Reputation: 635
I have a character vector
var1 <- c("pine tree", "forest", "fruits", "water")
and a list
var2 <- list(c("tree", "house", "star"), c("house", "tree", "dense forest"), c("apple", "orange", "grapes"))
I want to match words in var1 with words in var2, and RANK the list elements according to the number of words matched. For example,
[[2]]
[1] "house" "tree" "dense forest"
has 2 matches with var1
[[1]]
[1] "tree" "house" "star"
has 1 match with var1
[[3]]
[1] "apple" "orange" "grapes"
has 0 match with var1
And the desired output is the following rank:
[1] "house" "tree" "dense forest"
[2] "tree" "house" "star"
[3] "apple" "orange" "grapes"
I tried
sapply(var1, grep, var2, ignore.case=T, value=T)

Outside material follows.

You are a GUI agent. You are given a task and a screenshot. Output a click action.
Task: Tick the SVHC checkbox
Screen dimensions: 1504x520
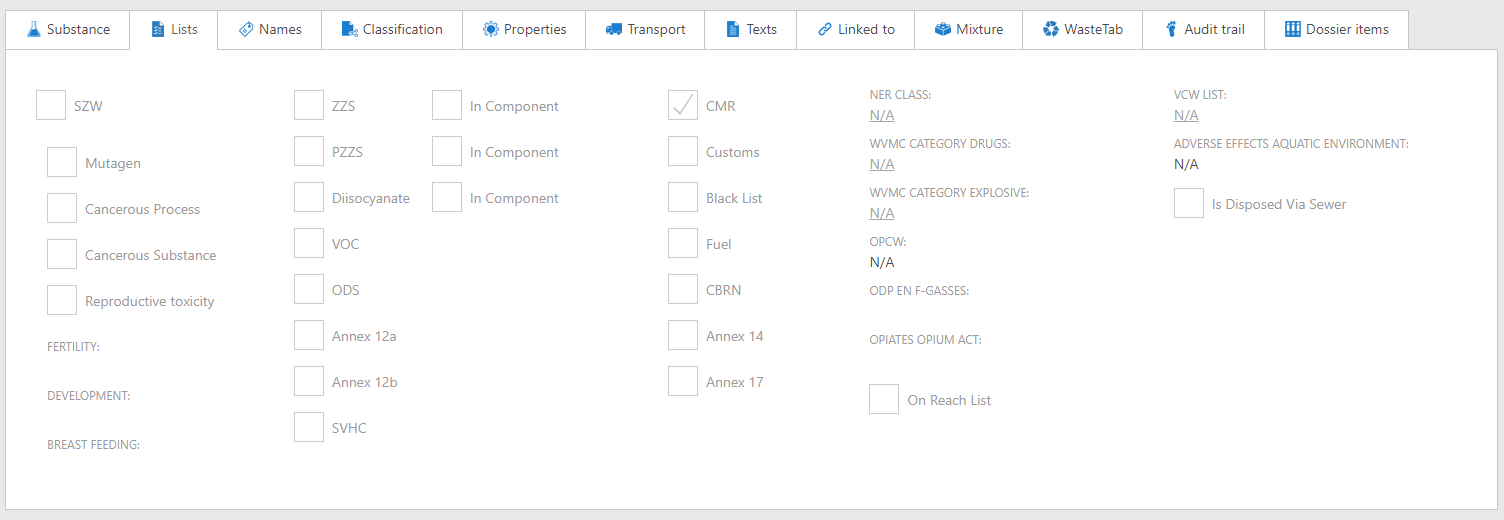[x=309, y=428]
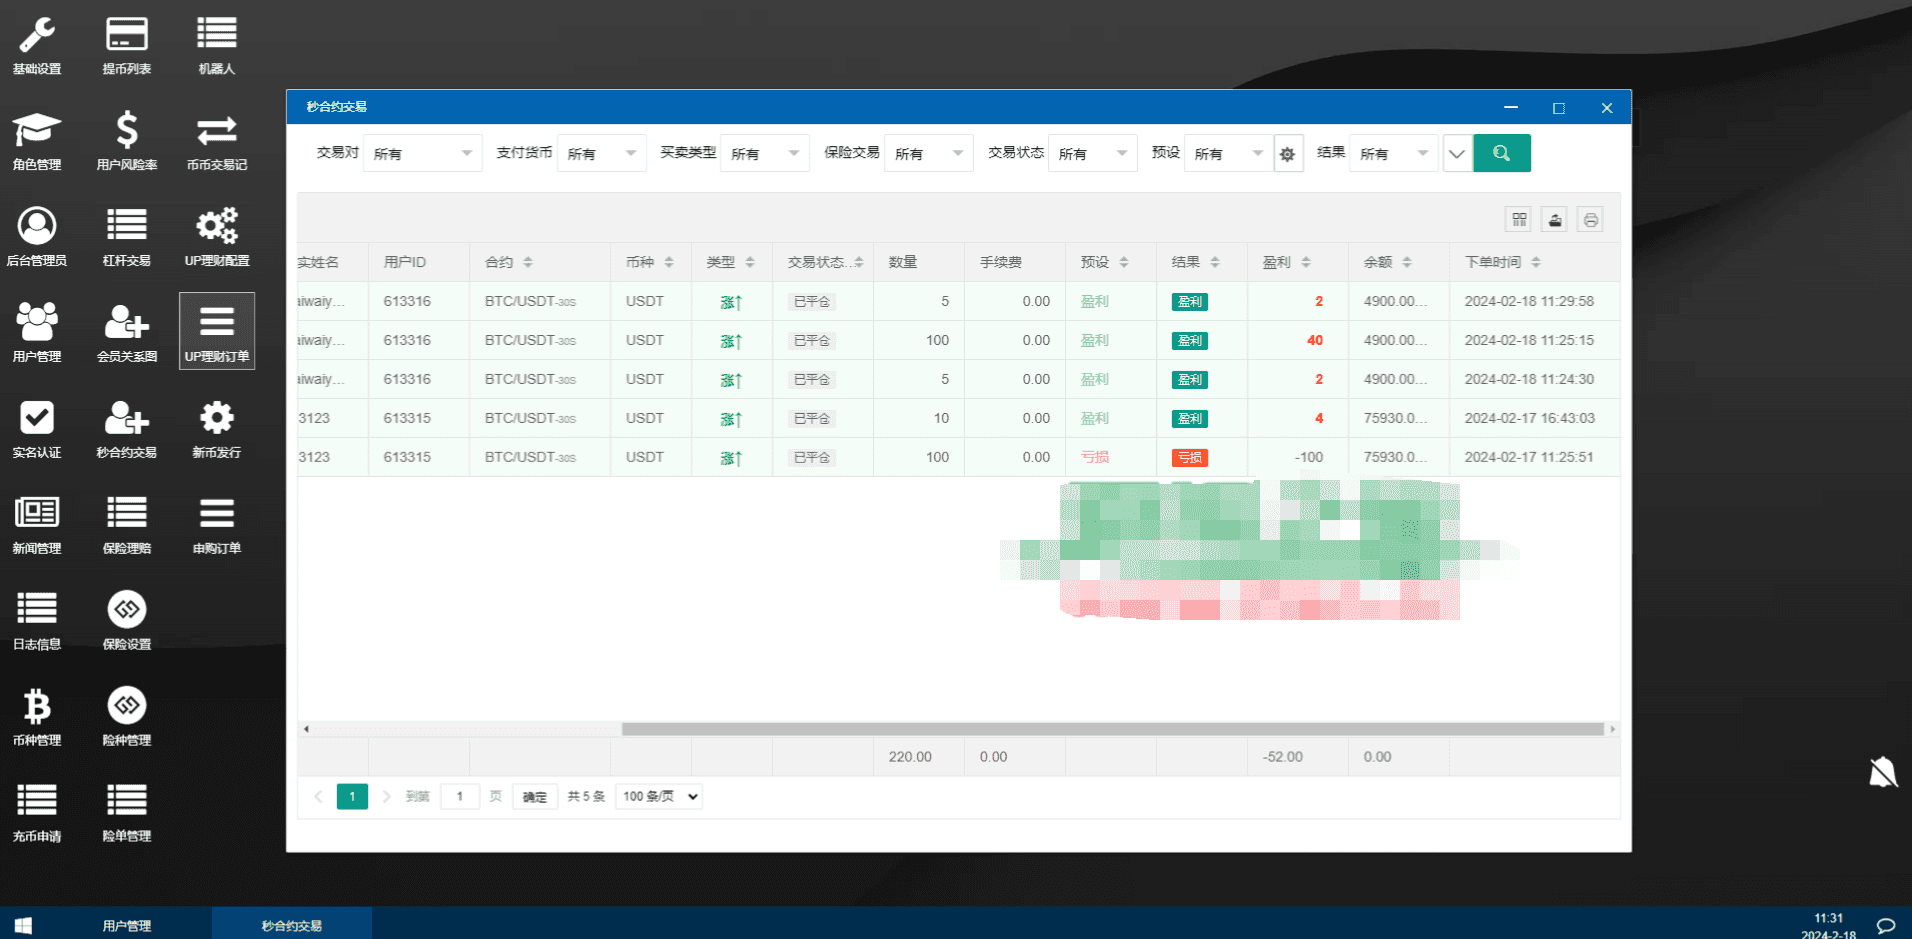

without getting the output desired.
How to solve it? A code snippet would be appreciated. Thanks.
EDIT:
The problem has been edited from single word match to word match in phrases as described above.
Upvotes: 2
Views: 1729
Reputation: 5314
you can try
var2[[which.max(lapply(var2, function(x) sum(var1 %in% x)))]]
[1] "house" "tree" "forest"
from the last modification of the OP and @franks comment
var2[order(-sapply(var2, function(x) sum(var1 %in% x)))]
[[1]]
[1] "house" "tree" "forest"
[[2]]
[1] "tree" "house" "star"
[[3]]
[1] "apple" "orange" "grapes"
Upvotes: 4